Timberwolves boss Tim Connelly has made two of the larger and most surprising trades in the NBA in the last three years.
RandBall: Nothing else can be shocking in the NBA after Luka for AD trade
If you thought the last two big Timberwolves trades qualified as major surprises, they didn’t even approach what happened over the weekend.
First it was a big swing for Rudy Gobert in the summer of 2022, then shipping out Karl-Anthony Towns for Julius Randle and Donte DiVincenzo on the eve of camp in 2024.
Connelly was pummeled as an idiot the first year of the Gobert trade, then praised as a genius the second year after a trip to the Western Conference finals, and now he’s back to being a dunce for the KAT trade in the court of public opinion.
We’ll see if that one swings back up the other way next year, too. The Gobert trade at least invites us to consider that first impressions can be misleading.
The Dallas Mavericks brain trust is currently hoping that is true, having pulled off what we should now consider the last shocking trade in NBA history.
Anything approaching the deal that sent Luka Doncic and two others to the Lakers for Anthony Davis and a single first-round pick — one that materialized out of nowhere late Saturday and was seemingly so preposterous that numerous credible folks thought it was a prank — will now be compared to that trade, and we will be forced to conclude thusly: Well, the Mavericks traded Luka so anything is possible.

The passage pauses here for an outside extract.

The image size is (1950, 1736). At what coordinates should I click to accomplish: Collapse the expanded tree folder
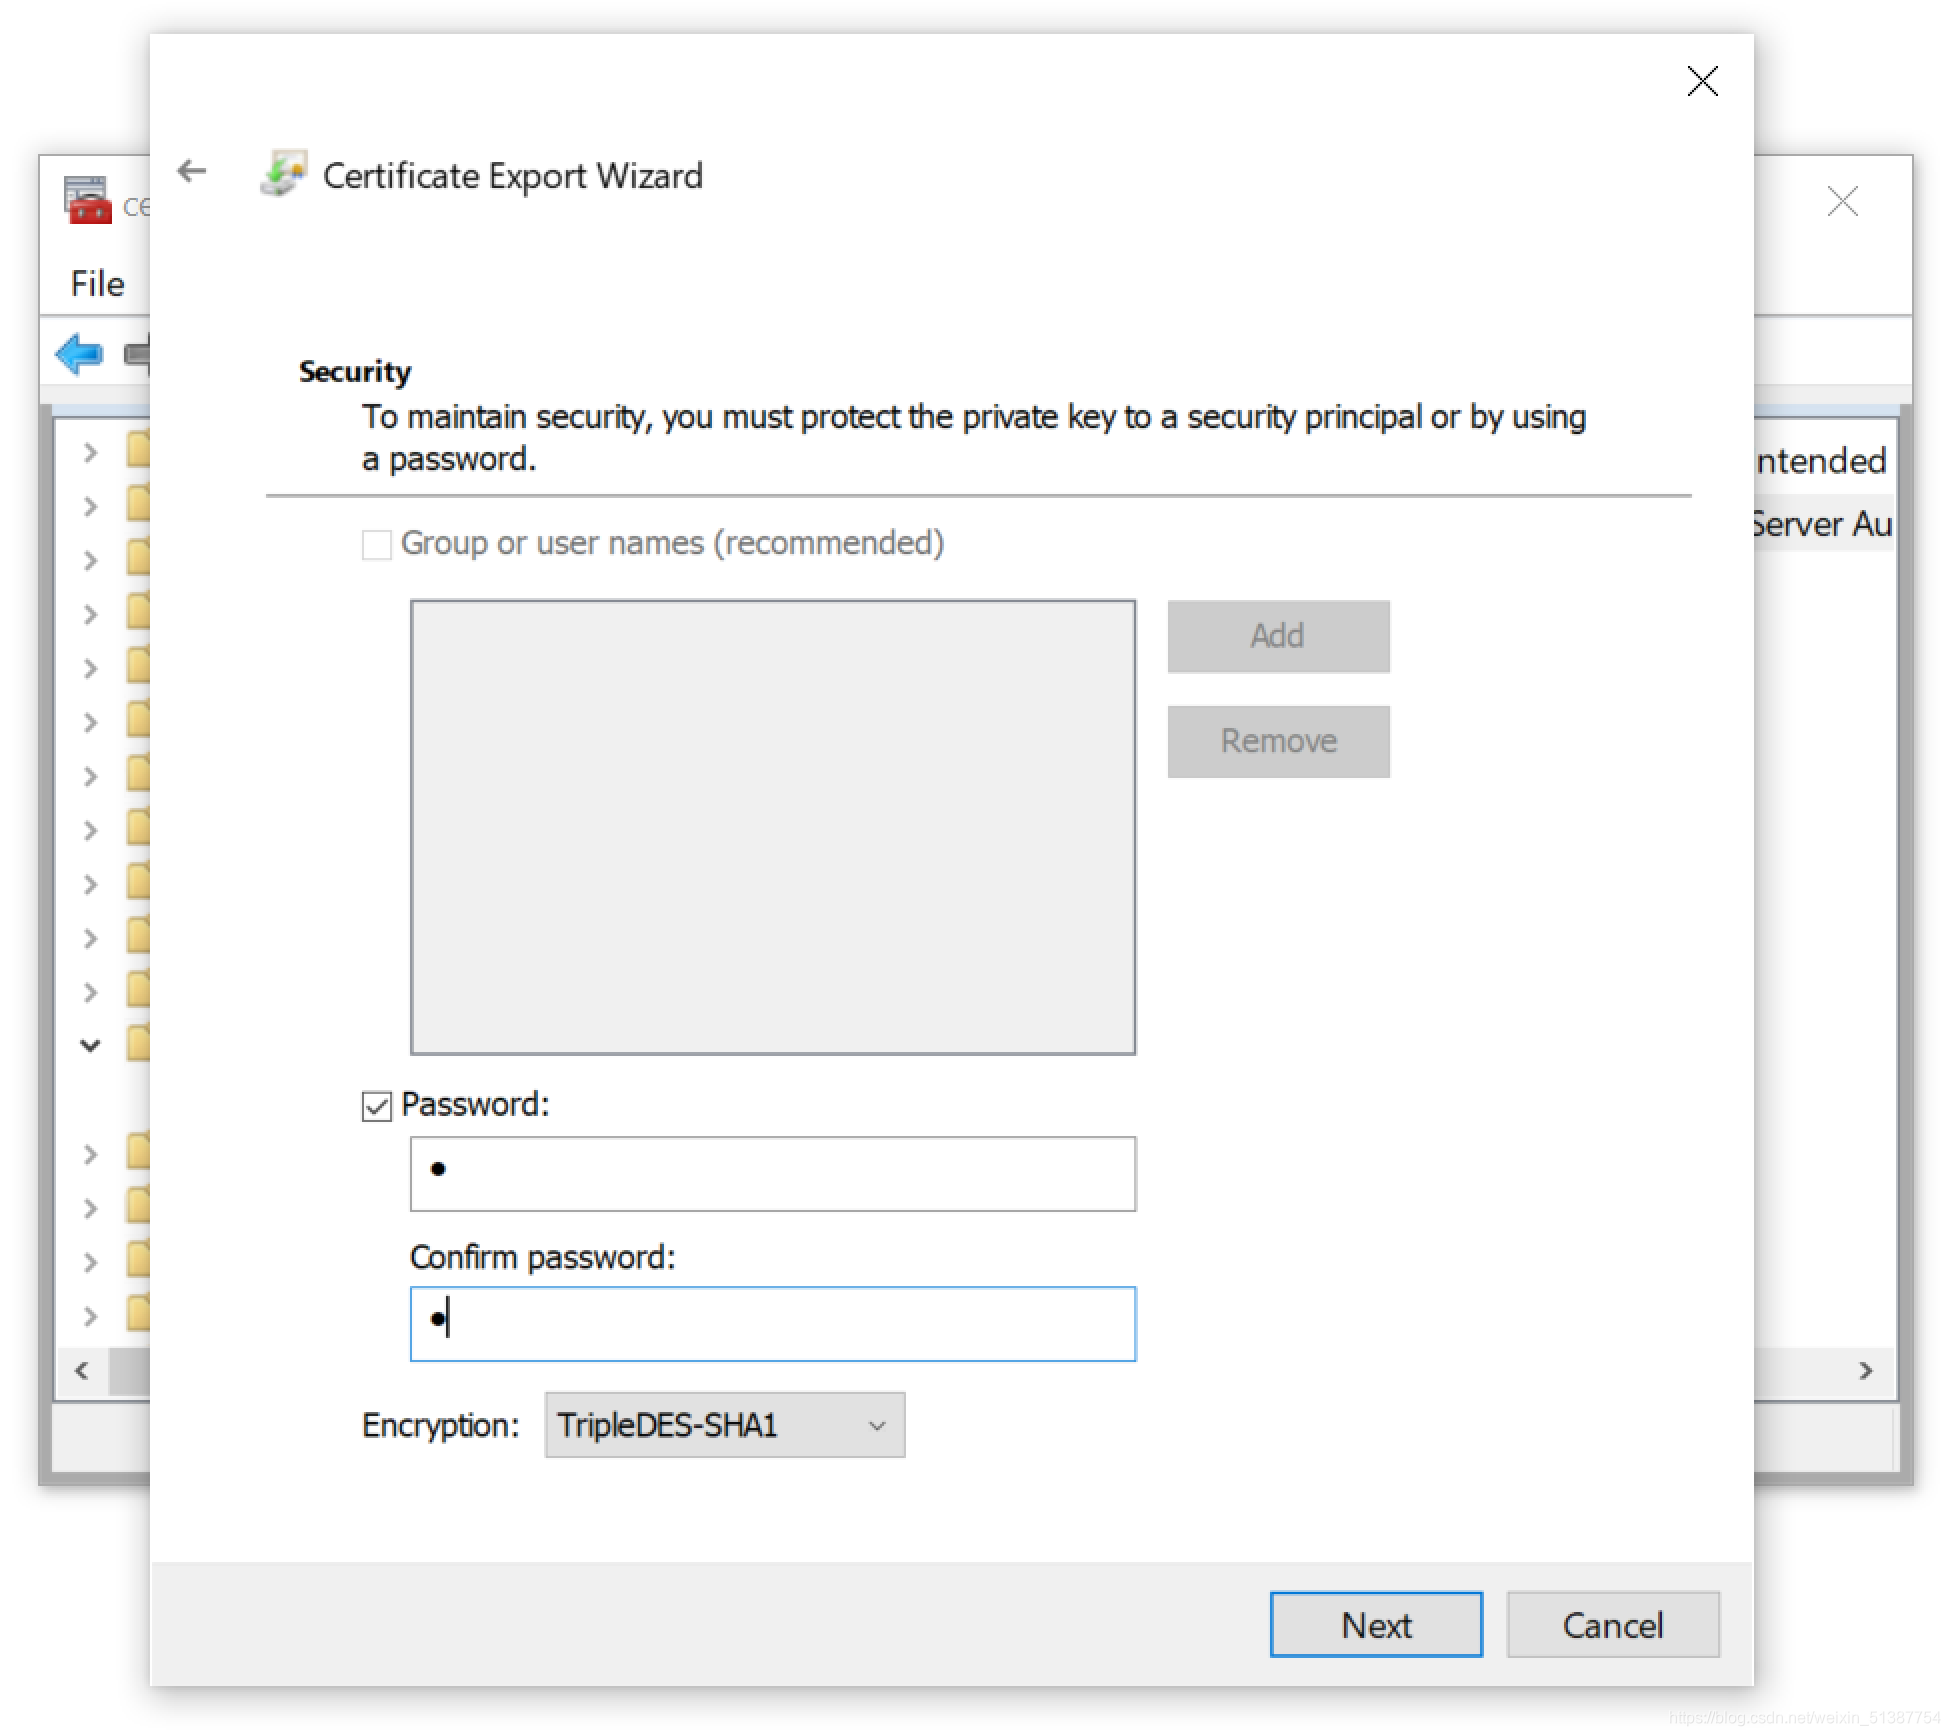(90, 1046)
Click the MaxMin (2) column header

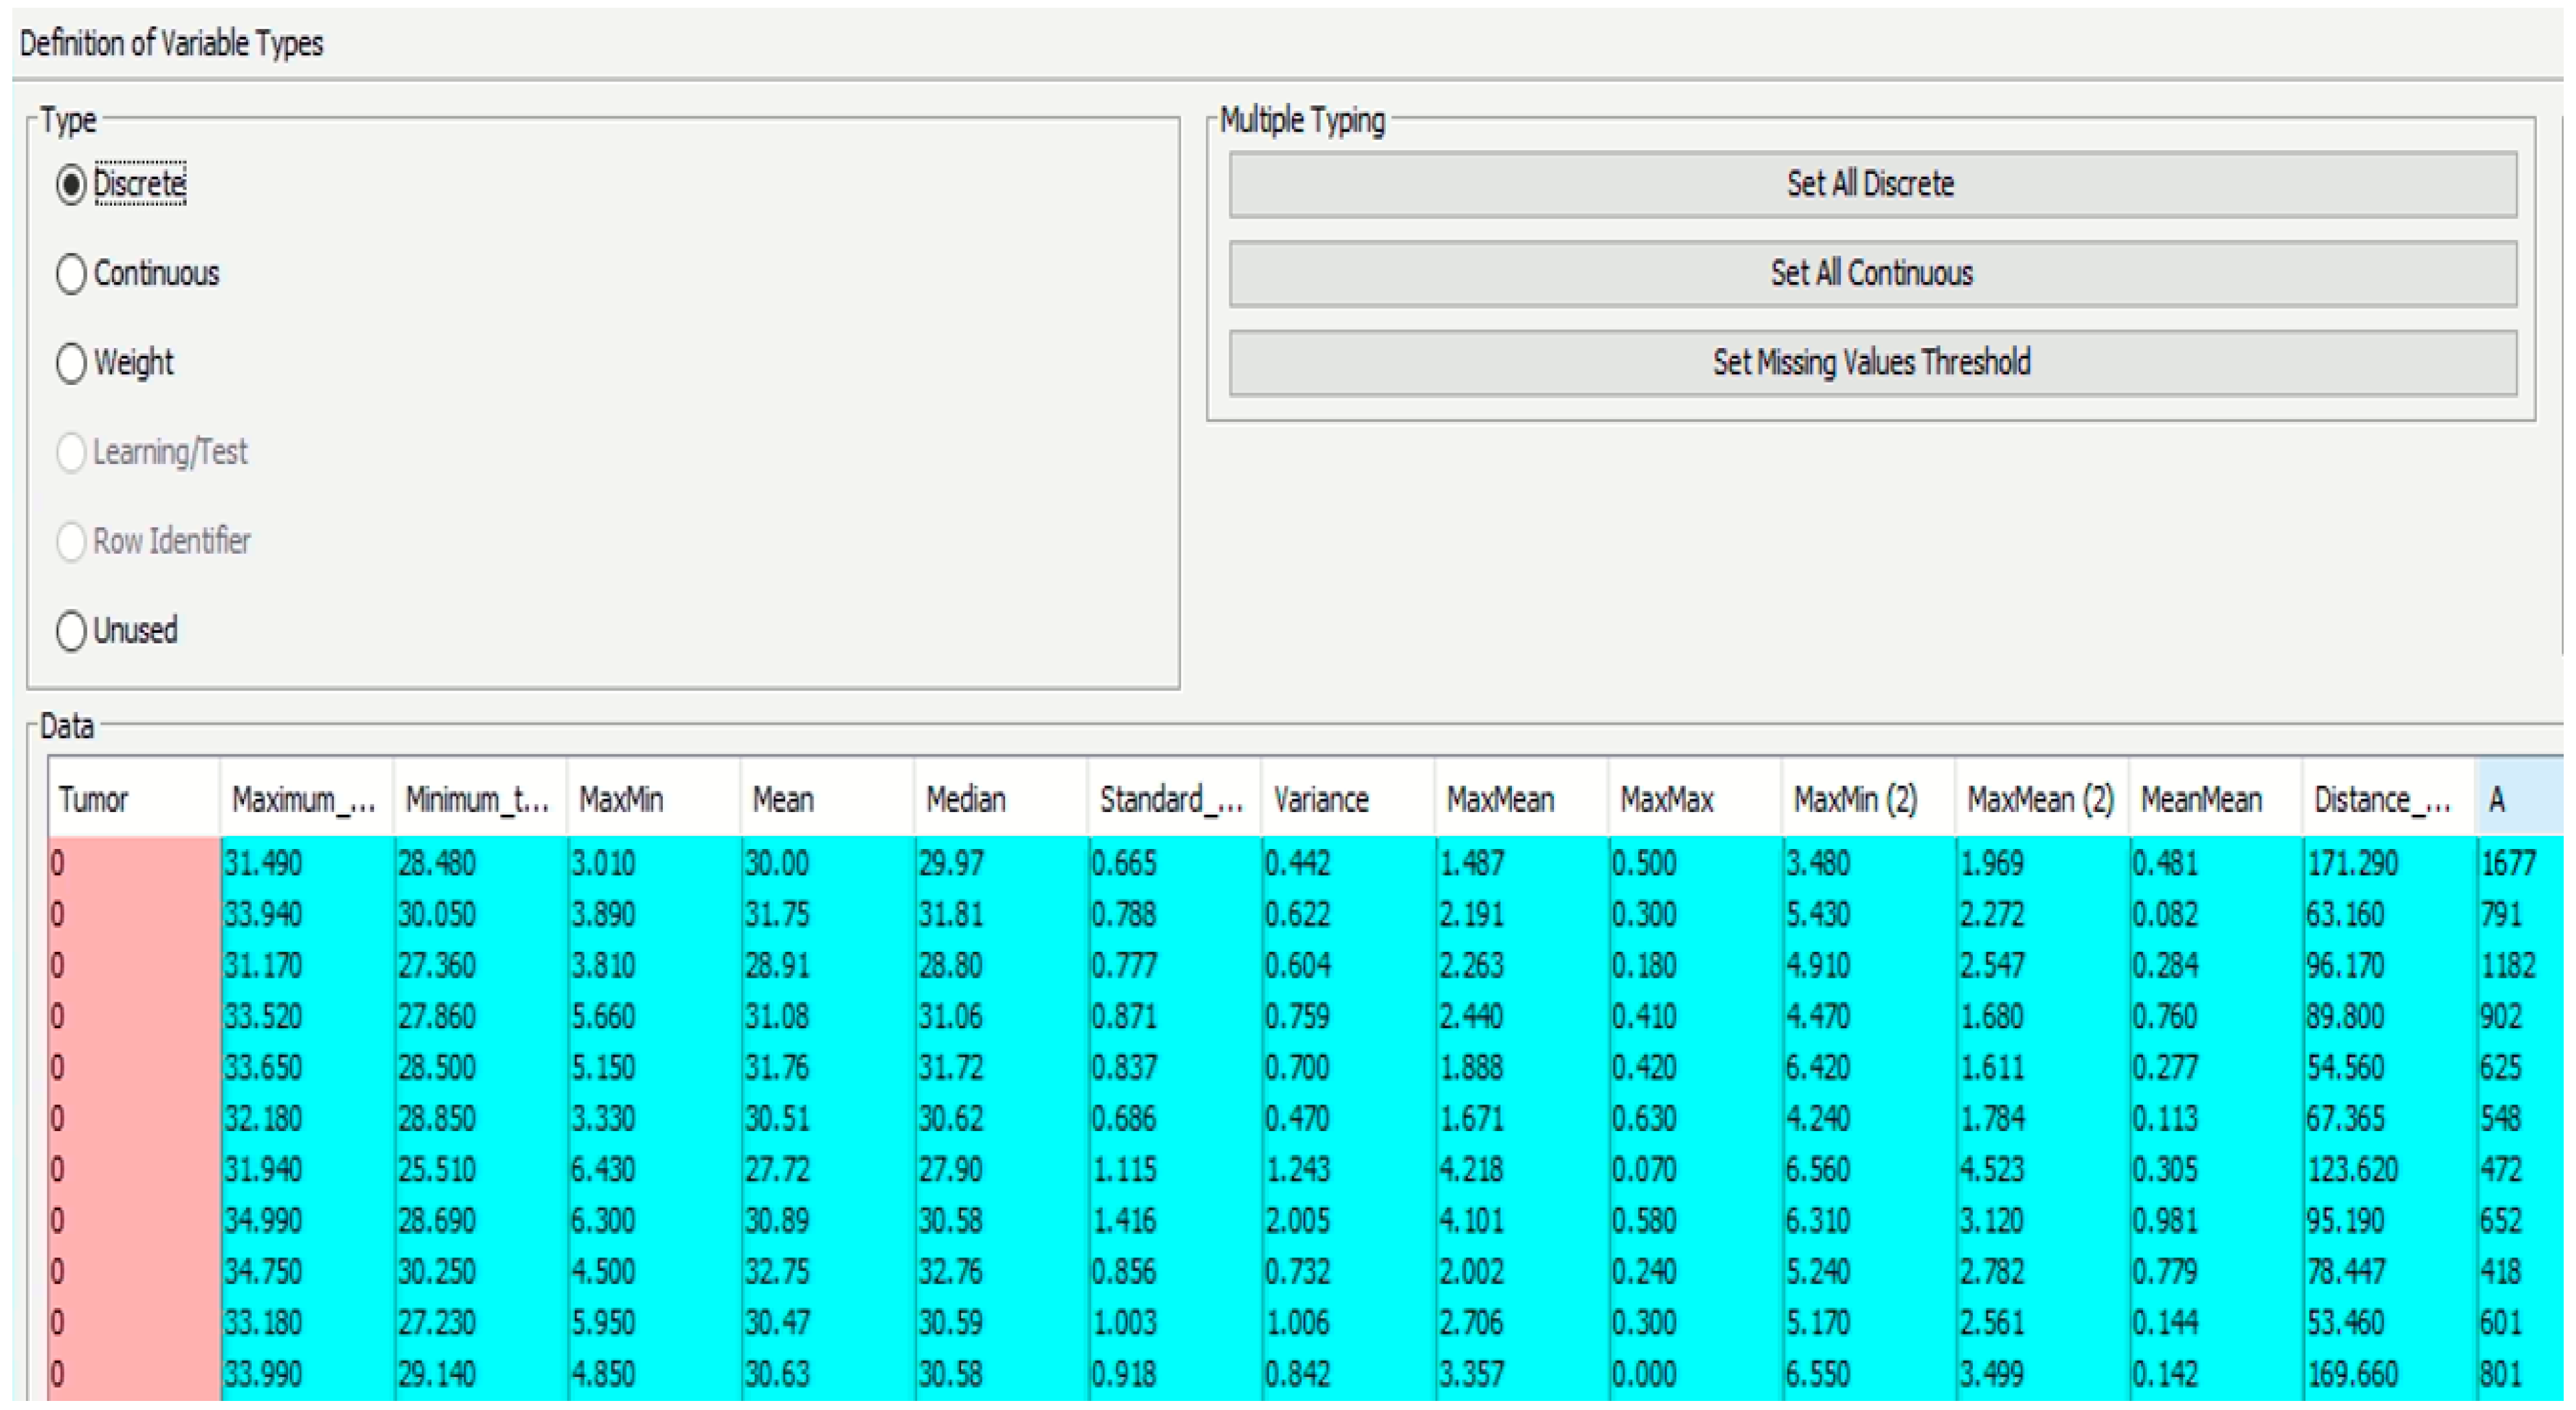1866,799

Perhaps the immediate grades, which seem to all be giving the Lakers an A and the poor Mavs an F, will be proven correct. Patrick Reusse and I certainly found it to be extremely lopsided and strange as we discussed it at the start of Monday’s Daily Delivery podcast.
With a little more time to think about it, first I needed to brush aside reports that Dallas is concerned about the conditioning and fitness of Doncic — oft-injured, sure, but a top-3 NBA player whether he is trending toward the svelte side or not — as a specious retrofitted narrative considering that Davis is not exactly an ironman even if his body looks the part.
Does Dallas really think Davis and his defense, six years older than Doncic (31 to 25, both with birthdays soon), is the key to winning a championship after Luka just dragged them to the Finals a year ago? Nonsense.
I’m left to conclude, then, that the chief motivation (and one of the true undefeated motivators in the entire world) is money. Dallas didn’t want to pay a five-year, $345 million supermax contract for Doncic this offseason. Instead, they’ll be on the hook for two more years after this one guaranteed (plus a player option) for Davis, at a lower rate.
Give out a contract like that and you get into the luxury tax pretty quickly. Love will do funny things to a person, and it seems the “second apron” of that tax will, too.
That much-discussed apron, certainly a factor in the offseason Towns deal that no longer qualifies as a shocker after this weekend, is at an even higher threshold beyond just the luxury tax line that prevents teams from aggregating salaries in trades, using mid-level exceptions in free agency and more.
It’s harder to compete when you can’t make moves around the edges to circumvent the NBA’s salary cap. Of course, it’s also harder to compete when you don’t get the best player in a trade.
If Dallas was worried that Doncic was going to weigh them down in more ways than one, they will soon find out how it feels to let go.